▶ **Requirement**:
Each line from the one containing "Instruction: Click the purple" through the last line of the data below is to be written out verbatim, and nothing more.

▶ **Supplied material**:
Segment Open

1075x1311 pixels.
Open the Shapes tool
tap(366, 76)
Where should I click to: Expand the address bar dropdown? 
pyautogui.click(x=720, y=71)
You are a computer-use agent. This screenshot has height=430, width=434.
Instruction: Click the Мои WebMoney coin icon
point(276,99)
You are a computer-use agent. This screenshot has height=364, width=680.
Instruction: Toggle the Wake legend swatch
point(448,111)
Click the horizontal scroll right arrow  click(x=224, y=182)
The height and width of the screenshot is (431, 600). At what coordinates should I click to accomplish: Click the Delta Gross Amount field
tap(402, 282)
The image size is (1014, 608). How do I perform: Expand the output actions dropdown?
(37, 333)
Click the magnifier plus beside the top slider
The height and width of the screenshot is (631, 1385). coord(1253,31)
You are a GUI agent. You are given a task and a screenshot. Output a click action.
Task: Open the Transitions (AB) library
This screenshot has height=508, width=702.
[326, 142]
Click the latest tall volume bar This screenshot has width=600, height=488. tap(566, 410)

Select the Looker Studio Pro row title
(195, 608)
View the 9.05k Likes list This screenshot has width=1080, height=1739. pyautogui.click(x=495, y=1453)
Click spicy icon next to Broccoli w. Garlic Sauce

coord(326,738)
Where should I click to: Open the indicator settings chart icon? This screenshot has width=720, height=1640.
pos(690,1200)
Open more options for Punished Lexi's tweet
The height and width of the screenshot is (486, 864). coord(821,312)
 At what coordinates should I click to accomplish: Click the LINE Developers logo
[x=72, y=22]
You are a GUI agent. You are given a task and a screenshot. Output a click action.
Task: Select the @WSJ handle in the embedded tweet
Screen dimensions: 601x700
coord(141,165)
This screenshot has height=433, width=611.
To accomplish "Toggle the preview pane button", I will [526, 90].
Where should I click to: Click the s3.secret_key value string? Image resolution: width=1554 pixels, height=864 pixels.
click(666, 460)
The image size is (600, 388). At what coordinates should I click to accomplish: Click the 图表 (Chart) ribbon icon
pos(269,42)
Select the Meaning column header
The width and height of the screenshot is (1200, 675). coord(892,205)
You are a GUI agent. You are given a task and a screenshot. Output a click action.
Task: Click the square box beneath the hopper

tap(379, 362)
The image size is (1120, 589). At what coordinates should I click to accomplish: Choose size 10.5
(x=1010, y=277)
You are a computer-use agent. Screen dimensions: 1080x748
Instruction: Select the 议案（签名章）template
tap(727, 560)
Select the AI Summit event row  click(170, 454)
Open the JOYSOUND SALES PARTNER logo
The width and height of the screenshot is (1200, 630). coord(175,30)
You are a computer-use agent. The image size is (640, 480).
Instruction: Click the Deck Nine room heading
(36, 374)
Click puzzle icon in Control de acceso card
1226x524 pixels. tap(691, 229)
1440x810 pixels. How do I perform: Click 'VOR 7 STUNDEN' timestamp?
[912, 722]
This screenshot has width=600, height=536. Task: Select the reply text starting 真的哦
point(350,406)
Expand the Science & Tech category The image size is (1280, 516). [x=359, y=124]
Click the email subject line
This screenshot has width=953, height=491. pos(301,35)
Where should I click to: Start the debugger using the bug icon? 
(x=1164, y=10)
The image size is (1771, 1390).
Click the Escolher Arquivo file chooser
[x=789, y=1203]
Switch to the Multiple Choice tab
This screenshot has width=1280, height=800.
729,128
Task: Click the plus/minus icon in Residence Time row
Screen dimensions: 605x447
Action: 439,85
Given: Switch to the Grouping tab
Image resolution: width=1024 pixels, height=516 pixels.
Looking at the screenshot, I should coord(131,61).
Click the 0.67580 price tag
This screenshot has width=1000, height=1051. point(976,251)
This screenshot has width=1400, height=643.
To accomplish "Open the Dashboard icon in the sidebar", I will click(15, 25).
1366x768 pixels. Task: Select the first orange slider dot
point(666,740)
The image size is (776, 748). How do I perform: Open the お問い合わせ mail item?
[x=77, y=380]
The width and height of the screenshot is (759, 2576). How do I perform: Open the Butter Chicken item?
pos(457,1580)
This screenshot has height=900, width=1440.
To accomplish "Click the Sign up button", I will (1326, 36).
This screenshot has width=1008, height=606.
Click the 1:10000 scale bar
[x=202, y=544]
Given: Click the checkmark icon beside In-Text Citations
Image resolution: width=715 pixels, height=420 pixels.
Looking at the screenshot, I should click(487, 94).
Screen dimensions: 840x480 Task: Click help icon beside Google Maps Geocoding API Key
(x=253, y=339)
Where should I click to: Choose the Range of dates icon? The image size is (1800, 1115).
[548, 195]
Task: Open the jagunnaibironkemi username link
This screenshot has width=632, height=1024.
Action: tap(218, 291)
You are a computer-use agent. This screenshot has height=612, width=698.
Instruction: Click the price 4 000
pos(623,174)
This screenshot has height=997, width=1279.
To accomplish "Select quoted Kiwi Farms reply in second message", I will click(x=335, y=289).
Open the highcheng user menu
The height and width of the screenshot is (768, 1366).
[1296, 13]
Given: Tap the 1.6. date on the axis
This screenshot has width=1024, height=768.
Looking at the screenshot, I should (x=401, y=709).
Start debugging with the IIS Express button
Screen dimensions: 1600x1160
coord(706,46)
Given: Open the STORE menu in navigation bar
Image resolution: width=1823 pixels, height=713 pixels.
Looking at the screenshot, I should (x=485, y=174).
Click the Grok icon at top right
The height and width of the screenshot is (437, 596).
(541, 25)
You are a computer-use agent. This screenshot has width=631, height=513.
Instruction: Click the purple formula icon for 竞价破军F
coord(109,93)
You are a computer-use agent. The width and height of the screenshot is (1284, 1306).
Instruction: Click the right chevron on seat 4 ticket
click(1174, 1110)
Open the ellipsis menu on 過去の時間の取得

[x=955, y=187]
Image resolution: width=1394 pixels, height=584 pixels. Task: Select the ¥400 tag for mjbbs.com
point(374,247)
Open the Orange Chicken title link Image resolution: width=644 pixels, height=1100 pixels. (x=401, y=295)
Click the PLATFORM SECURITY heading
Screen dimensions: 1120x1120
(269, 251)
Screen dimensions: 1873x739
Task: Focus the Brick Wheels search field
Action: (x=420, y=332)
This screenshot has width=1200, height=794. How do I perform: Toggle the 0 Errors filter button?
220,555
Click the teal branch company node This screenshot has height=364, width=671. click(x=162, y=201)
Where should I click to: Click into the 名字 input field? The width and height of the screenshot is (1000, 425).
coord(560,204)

Segment Closed

▶ **Response to this exercise**:
Instruction: Click the purple formula icon for 竞价破军F
coord(109,93)
You are a computer-use agent. The width and height of the screenshot is (1284, 1306).
Instruction: Click the right chevron on seat 4 ticket
click(1174, 1110)
Open the ellipsis menu on 過去の時間の取得

[x=955, y=187]
Image resolution: width=1394 pixels, height=584 pixels. Task: Select the ¥400 tag for mjbbs.com
point(374,247)
Open the Orange Chicken title link Image resolution: width=644 pixels, height=1100 pixels. (x=401, y=295)
Click the PLATFORM SECURITY heading
Screen dimensions: 1120x1120
(269, 251)
Screen dimensions: 1873x739
Task: Focus the Brick Wheels search field
Action: (x=420, y=332)
This screenshot has width=1200, height=794. How do I perform: Toggle the 0 Errors filter button?
220,555
Click the teal branch company node This screenshot has height=364, width=671. click(x=162, y=201)
Where should I click to: Click into the 名字 input field? The width and height of the screenshot is (1000, 425).
coord(560,204)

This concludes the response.